Screenshot grounding data
---------------
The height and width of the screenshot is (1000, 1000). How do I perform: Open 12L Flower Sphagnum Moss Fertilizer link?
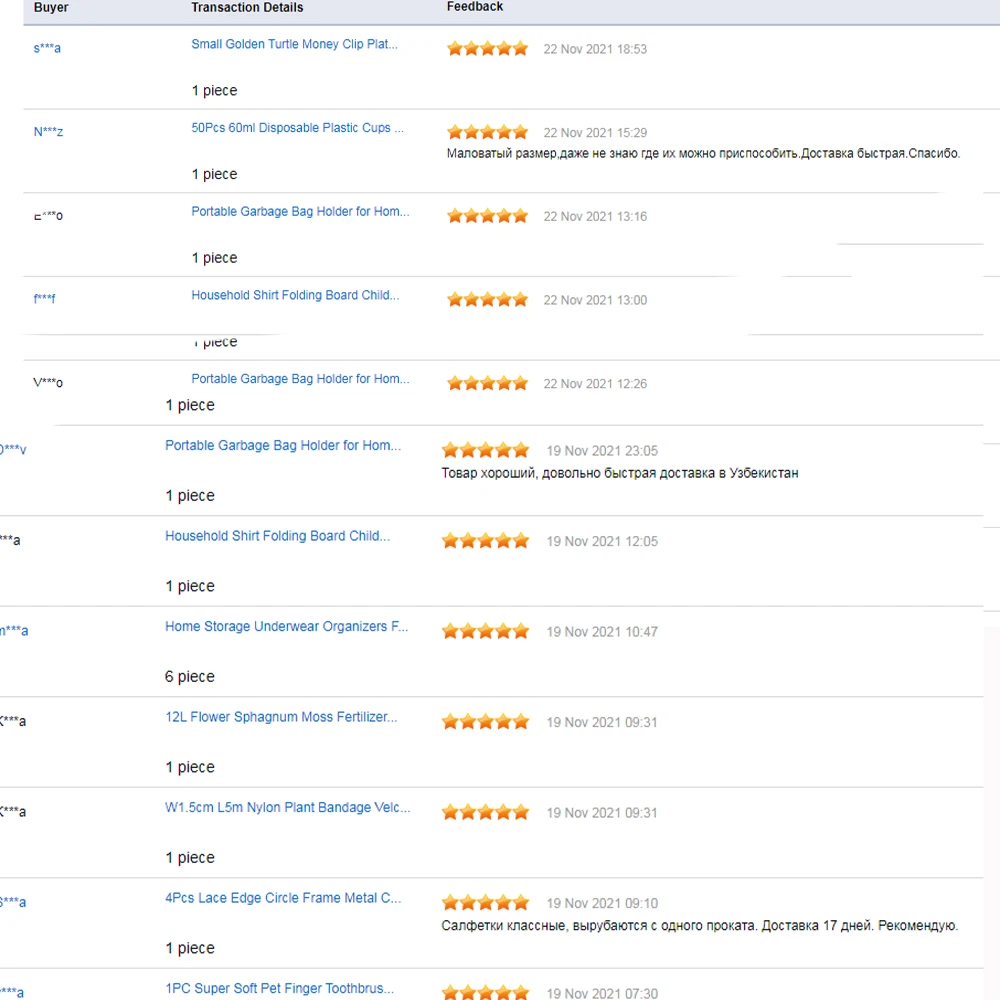(280, 717)
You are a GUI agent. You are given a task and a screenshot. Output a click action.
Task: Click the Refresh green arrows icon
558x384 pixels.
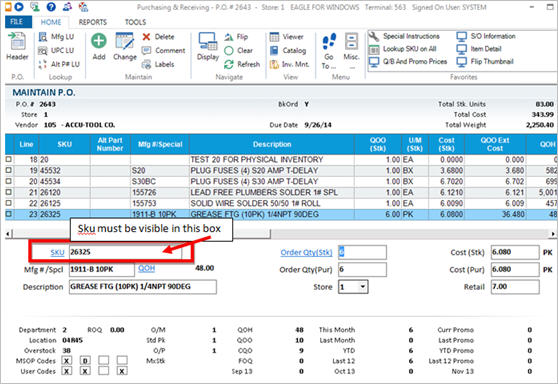[229, 64]
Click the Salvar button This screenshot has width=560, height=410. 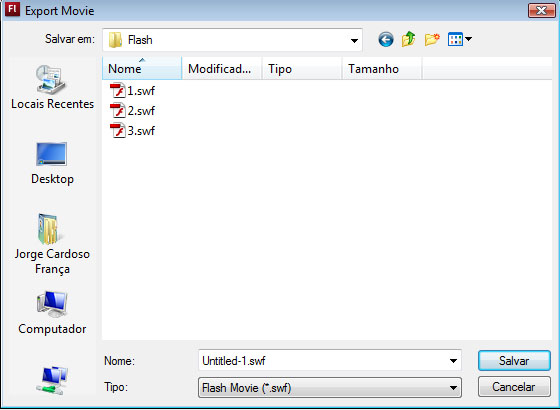pyautogui.click(x=514, y=361)
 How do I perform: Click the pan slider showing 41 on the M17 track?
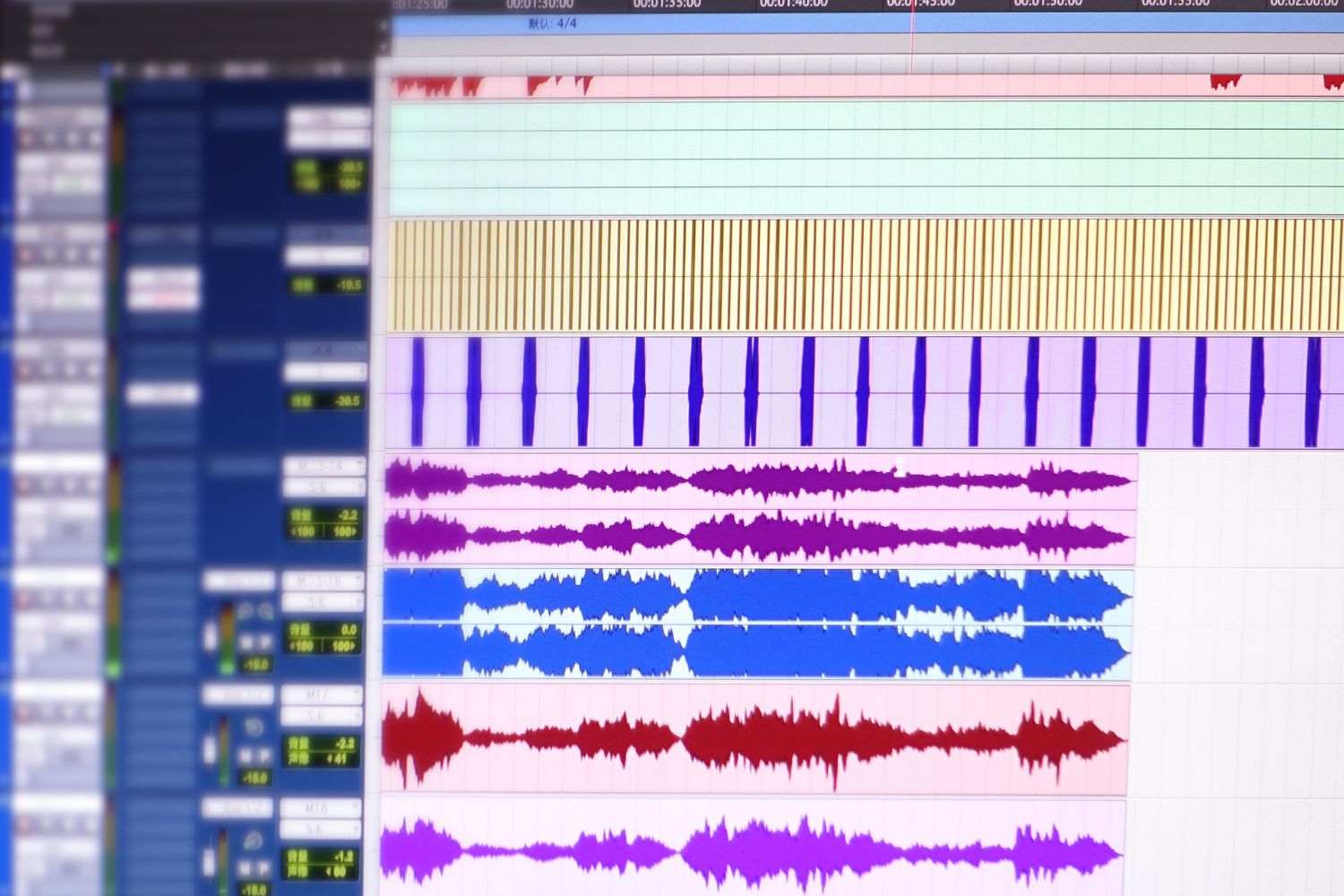click(x=339, y=756)
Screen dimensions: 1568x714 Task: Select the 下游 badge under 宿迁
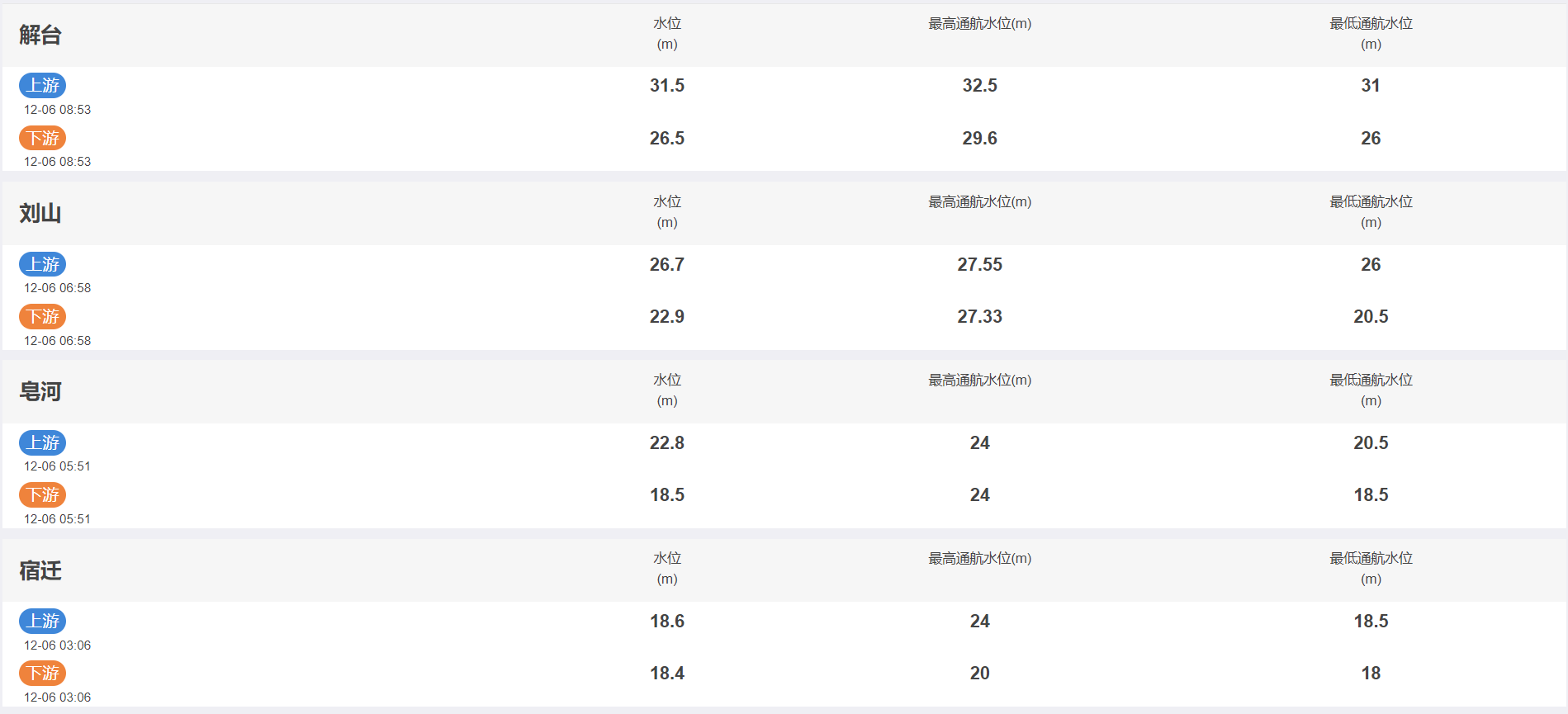42,673
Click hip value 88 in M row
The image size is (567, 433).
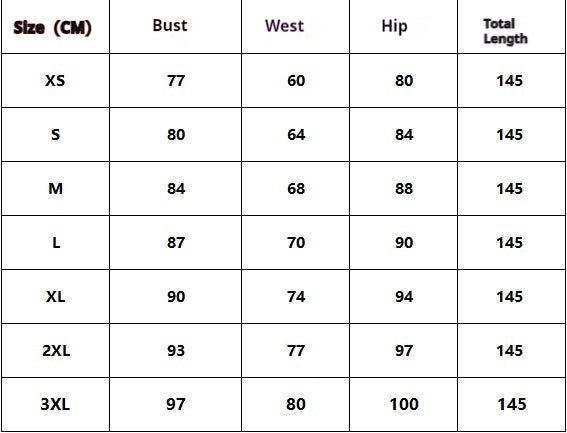[x=404, y=188]
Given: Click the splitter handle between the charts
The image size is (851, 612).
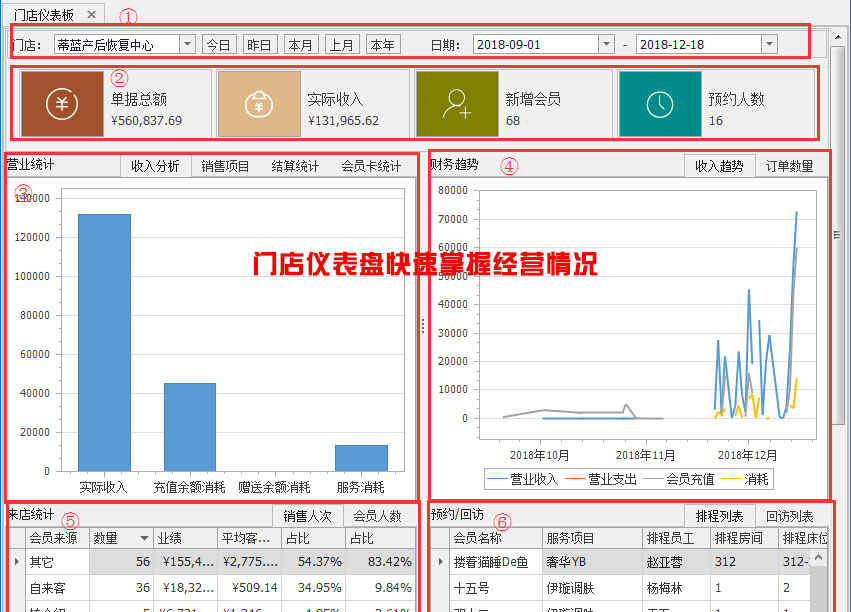Looking at the screenshot, I should click(x=422, y=325).
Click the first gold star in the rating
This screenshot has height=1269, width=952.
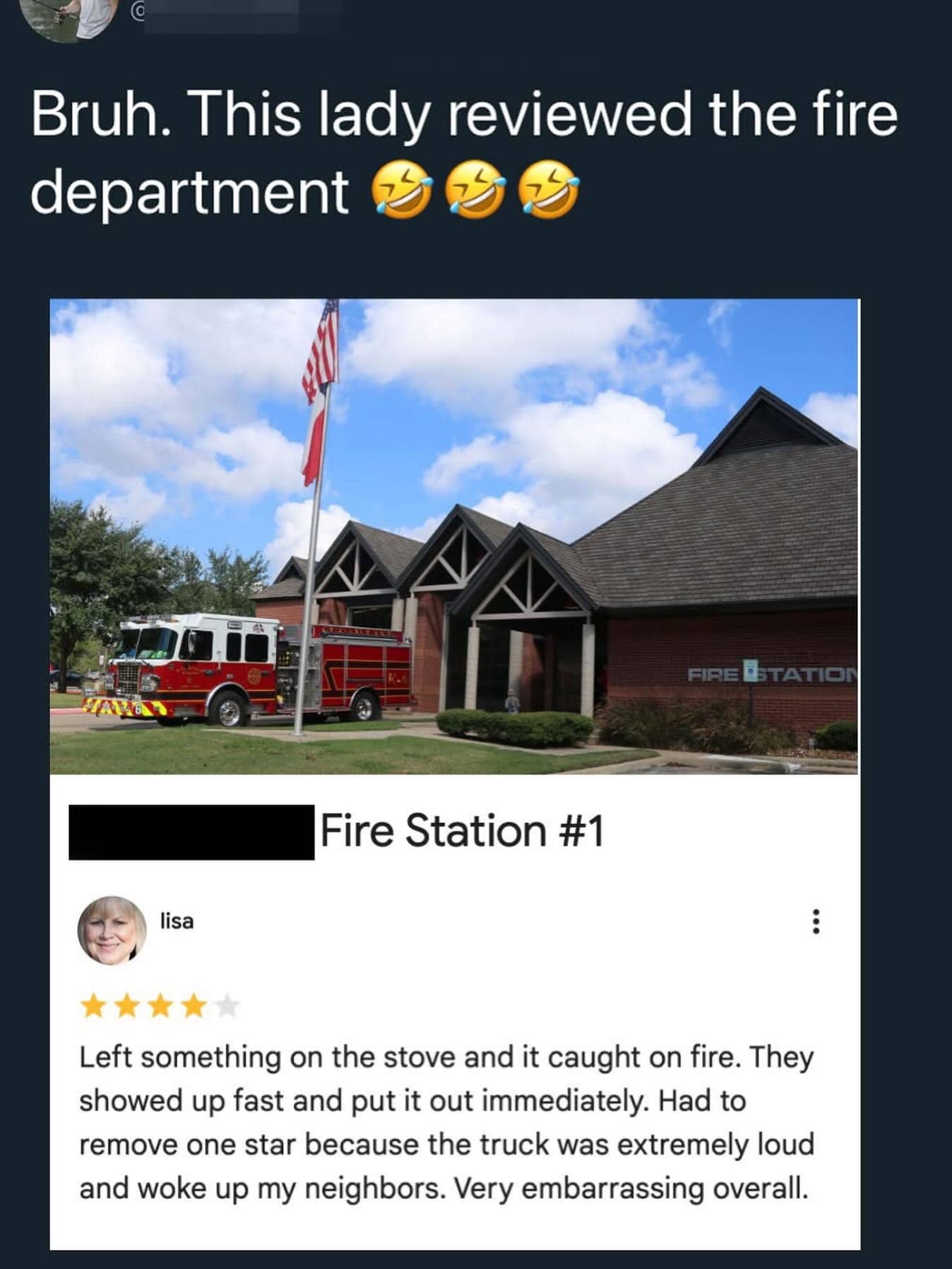coord(93,1005)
---------------
TASK DIRECTIONS —
Quote verbatim every line starting at the line that contains "Given: Click the" and ending with the last line of the records; omit all pictures.

ANSWER TO THIS PROBLEM —
Given: Click the splitter handle between the charts
The image size is (851, 612).
Looking at the screenshot, I should click(x=422, y=325).
Click the first gold star in the rating
This screenshot has height=1269, width=952.
coord(93,1005)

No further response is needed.